* [TRY IT] Each line of the listing below must be set down exactly.

* [GIVEN DATA]
=== Begin Enclosure ===

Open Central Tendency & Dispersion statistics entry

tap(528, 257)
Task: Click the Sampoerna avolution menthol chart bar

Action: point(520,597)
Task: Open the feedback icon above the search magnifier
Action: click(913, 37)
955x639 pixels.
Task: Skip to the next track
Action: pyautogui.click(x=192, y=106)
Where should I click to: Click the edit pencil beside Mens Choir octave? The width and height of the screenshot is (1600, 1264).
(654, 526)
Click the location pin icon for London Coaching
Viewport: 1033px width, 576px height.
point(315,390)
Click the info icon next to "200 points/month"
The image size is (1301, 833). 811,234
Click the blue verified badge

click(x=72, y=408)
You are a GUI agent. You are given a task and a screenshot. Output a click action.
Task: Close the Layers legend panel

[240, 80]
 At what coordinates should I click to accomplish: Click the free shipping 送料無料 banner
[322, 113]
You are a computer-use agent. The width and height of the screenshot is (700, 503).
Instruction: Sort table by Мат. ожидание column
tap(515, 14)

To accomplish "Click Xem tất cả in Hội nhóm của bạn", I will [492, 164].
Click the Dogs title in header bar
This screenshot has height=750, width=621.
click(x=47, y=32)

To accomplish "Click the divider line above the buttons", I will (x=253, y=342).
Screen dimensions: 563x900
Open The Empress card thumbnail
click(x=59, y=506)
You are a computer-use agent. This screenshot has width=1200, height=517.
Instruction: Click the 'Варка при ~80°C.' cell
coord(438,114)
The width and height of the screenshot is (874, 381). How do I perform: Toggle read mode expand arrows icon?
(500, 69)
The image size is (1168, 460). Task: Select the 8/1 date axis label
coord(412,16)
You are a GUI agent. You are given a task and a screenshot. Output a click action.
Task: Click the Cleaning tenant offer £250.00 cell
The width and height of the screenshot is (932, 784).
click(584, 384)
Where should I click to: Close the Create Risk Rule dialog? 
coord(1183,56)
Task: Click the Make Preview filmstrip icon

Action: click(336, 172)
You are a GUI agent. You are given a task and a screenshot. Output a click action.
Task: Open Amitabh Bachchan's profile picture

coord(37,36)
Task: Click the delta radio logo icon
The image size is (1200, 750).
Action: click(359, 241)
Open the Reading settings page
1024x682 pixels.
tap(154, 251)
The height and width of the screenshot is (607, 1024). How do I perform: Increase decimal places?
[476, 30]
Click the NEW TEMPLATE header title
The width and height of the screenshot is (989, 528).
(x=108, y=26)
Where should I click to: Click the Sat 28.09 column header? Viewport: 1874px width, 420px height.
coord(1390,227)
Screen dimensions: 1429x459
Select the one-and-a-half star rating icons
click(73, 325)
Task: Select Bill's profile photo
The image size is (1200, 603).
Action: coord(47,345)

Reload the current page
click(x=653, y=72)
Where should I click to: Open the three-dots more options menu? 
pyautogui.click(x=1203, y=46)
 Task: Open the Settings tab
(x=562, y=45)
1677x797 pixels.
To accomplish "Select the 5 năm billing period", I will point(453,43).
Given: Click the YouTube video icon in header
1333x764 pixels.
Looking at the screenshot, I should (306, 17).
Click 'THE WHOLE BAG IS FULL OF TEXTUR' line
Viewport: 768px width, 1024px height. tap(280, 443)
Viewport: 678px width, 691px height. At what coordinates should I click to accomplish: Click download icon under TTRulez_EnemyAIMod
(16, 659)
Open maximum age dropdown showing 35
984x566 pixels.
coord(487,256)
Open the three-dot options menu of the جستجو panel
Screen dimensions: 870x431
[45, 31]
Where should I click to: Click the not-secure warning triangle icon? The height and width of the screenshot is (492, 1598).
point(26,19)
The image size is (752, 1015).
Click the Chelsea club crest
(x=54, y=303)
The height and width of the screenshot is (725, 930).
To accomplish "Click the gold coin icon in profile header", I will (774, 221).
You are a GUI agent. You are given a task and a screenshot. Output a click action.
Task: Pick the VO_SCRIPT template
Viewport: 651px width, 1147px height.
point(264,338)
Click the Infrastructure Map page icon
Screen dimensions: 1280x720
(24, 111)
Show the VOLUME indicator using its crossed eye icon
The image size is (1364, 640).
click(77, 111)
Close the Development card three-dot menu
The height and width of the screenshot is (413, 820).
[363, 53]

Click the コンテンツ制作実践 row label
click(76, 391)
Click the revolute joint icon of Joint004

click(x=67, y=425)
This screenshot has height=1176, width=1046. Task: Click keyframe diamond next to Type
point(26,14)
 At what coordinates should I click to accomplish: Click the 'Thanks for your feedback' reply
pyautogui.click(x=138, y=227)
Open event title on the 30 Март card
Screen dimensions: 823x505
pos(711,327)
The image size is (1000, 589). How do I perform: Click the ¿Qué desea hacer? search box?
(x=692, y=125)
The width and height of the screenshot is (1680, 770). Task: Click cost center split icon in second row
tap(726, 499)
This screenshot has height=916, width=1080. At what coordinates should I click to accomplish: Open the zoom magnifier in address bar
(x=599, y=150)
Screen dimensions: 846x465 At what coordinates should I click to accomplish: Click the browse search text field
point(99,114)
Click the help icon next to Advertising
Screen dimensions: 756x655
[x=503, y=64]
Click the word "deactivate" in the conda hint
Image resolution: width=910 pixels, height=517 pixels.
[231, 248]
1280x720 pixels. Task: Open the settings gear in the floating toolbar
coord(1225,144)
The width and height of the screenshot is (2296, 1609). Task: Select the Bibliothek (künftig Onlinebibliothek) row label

=== End Enclosure ===

* [ANSWER TO THIS EXERCISE]
Open Central Tendency & Dispersion statistics entry

tap(528, 257)
Task: Click the Sampoerna avolution menthol chart bar

Action: point(520,597)
Task: Open the feedback icon above the search magnifier
Action: click(913, 37)
955x639 pixels.
Task: Skip to the next track
Action: pyautogui.click(x=192, y=106)
Where should I click to: Click the edit pencil beside Mens Choir octave? The width and height of the screenshot is (1600, 1264).
(654, 526)
Click the location pin icon for London Coaching
Viewport: 1033px width, 576px height.
point(315,390)
Click the info icon next to "200 points/month"
The image size is (1301, 833). 811,234
Click the blue verified badge

click(x=72, y=408)
You are a GUI agent. You are given a task and a screenshot. Output a click action.
Task: Close the Layers legend panel

[240, 80]
 At what coordinates should I click to accomplish: Click the free shipping 送料無料 banner
[322, 113]
You are a computer-use agent. The width and height of the screenshot is (700, 503).
Instruction: Sort table by Мат. ожидание column
tap(515, 14)

To accomplish "Click Xem tất cả in Hội nhóm của bạn", I will [492, 164].
Click the Dogs title in header bar
This screenshot has height=750, width=621.
click(x=47, y=32)

To accomplish "Click the divider line above the buttons", I will (x=253, y=342).
Screen dimensions: 563x900
Open The Empress card thumbnail
click(x=59, y=506)
You are a computer-use agent. This screenshot has width=1200, height=517.
Instruction: Click the 'Варка при ~80°C.' cell
coord(438,114)
The width and height of the screenshot is (874, 381). How do I perform: Toggle read mode expand arrows icon?
(500, 69)
The image size is (1168, 460). Task: Select the 8/1 date axis label
coord(412,16)
You are a GUI agent. You are given a task and a screenshot. Output a click action.
Task: Click the Cleaning tenant offer £250.00 cell
The width and height of the screenshot is (932, 784).
click(584, 384)
Where should I click to: Close the Create Risk Rule dialog? 
coord(1183,56)
Task: Click the Make Preview filmstrip icon

Action: click(336, 172)
You are a GUI agent. You are given a task and a screenshot. Output a click action.
Task: Open Amitabh Bachchan's profile picture

coord(37,36)
Task: Click the delta radio logo icon
The image size is (1200, 750).
Action: click(359, 241)
Open the Reading settings page
1024x682 pixels.
tap(154, 251)
The height and width of the screenshot is (607, 1024). How do I perform: Increase decimal places?
[476, 30]
Click the NEW TEMPLATE header title
The width and height of the screenshot is (989, 528).
(x=108, y=26)
Where should I click to: Click the Sat 28.09 column header? Viewport: 1874px width, 420px height.
coord(1390,227)
Screen dimensions: 1429x459
Select the one-and-a-half star rating icons
click(73, 325)
Task: Select Bill's profile photo
The image size is (1200, 603).
Action: coord(47,345)

Reload the current page
click(x=653, y=72)
Where should I click to: Open the three-dots more options menu? 
pyautogui.click(x=1203, y=46)
 Task: Open the Settings tab
(x=562, y=45)
1677x797 pixels.
To accomplish "Select the 5 năm billing period", I will point(453,43).
Given: Click the YouTube video icon in header
1333x764 pixels.
Looking at the screenshot, I should (306, 17).
Click 'THE WHOLE BAG IS FULL OF TEXTUR' line
Viewport: 768px width, 1024px height. tap(280, 443)
Viewport: 678px width, 691px height. At what coordinates should I click to accomplish: Click download icon under TTRulez_EnemyAIMod
(16, 659)
Open maximum age dropdown showing 35
984x566 pixels.
coord(487,256)
Open the three-dot options menu of the جستجو panel
Screen dimensions: 870x431
[45, 31]
Where should I click to: Click the not-secure warning triangle icon? The height and width of the screenshot is (492, 1598).
point(26,19)
The image size is (752, 1015).
Click the Chelsea club crest
(x=54, y=303)
The height and width of the screenshot is (725, 930).
To accomplish "Click the gold coin icon in profile header", I will (774, 221).
You are a GUI agent. You are given a task and a screenshot. Output a click action.
Task: Pick the VO_SCRIPT template
Viewport: 651px width, 1147px height.
point(264,338)
Click the Infrastructure Map page icon
Screen dimensions: 1280x720
(24, 111)
Show the VOLUME indicator using its crossed eye icon
The image size is (1364, 640).
click(77, 111)
Close the Development card three-dot menu
The height and width of the screenshot is (413, 820).
[363, 53]

Click the コンテンツ制作実践 row label
click(76, 391)
Click the revolute joint icon of Joint004

click(x=67, y=425)
This screenshot has height=1176, width=1046. Task: Click keyframe diamond next to Type
point(26,14)
 At what coordinates should I click to accomplish: Click the 'Thanks for your feedback' reply
pyautogui.click(x=138, y=227)
Open event title on the 30 Март card
Screen dimensions: 823x505
pos(711,327)
The image size is (1000, 589). How do I perform: Click the ¿Qué desea hacer? search box?
(x=692, y=125)
The width and height of the screenshot is (1680, 770). Task: Click cost center split icon in second row
tap(726, 499)
This screenshot has height=916, width=1080. At what coordinates should I click to accomplish: Open the zoom magnifier in address bar
(x=599, y=150)
Screen dimensions: 846x465 At what coordinates should I click to accomplish: Click the browse search text field
point(99,114)
Click the help icon next to Advertising
Screen dimensions: 756x655
[x=503, y=64]
Click the word "deactivate" in the conda hint
Image resolution: width=910 pixels, height=517 pixels.
[231, 248]
1280x720 pixels. Task: Open the settings gear in the floating toolbar
coord(1225,144)
The width and height of the screenshot is (2296, 1609). Task: Select the Bibliothek (künftig Onlinebibliothek) row label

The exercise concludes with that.